TSA Shifts Exit Lane Security To Airport
The Transportation Security Administration says it will no longer staff passenger exits at Charlotte Douglas International Airport come January.
To plug the security gap, interim aviation director Brent Cagle says Charlotte will spend close to half a million dollars paying contract workers from the private firm G4S to man the exits for nine months. During that time, Charlotte officials will explore permanent options – including the possibility of technology to secure the exits.
In what Cagle sarcastically calls "excellent TSA fashion," the agency is not offering any solutions or guidance to airports about how to pick up the slack on exit lane security.
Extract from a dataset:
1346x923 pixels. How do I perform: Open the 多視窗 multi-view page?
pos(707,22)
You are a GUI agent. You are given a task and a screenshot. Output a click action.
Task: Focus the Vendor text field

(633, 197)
"That is one of the things that the taxes passengers pay are designed to pay for," says Cagle. "The TSA is reducing their service level, but the taxes aren't being reduced, so we view this as an unfunded mandate."
Despite widespread opposition from airport administrators nationwide, the TSA announced last month that it will no longer secure the exits travelers pass through on their way to baggage claim. TSA cites federal budget cuts and says the switch will save it $88 million a year, while focusing on its "priority of screening passengers and baggage." But Cagle says airports will merely shift the costs to airlines, who will then shift it to customers through airfares.
On Monday night, the Charlotte City Council will consider a $410,000 transfer from the Airport's Discretionary Fund to cover nine-months of contract security for the exit lanes.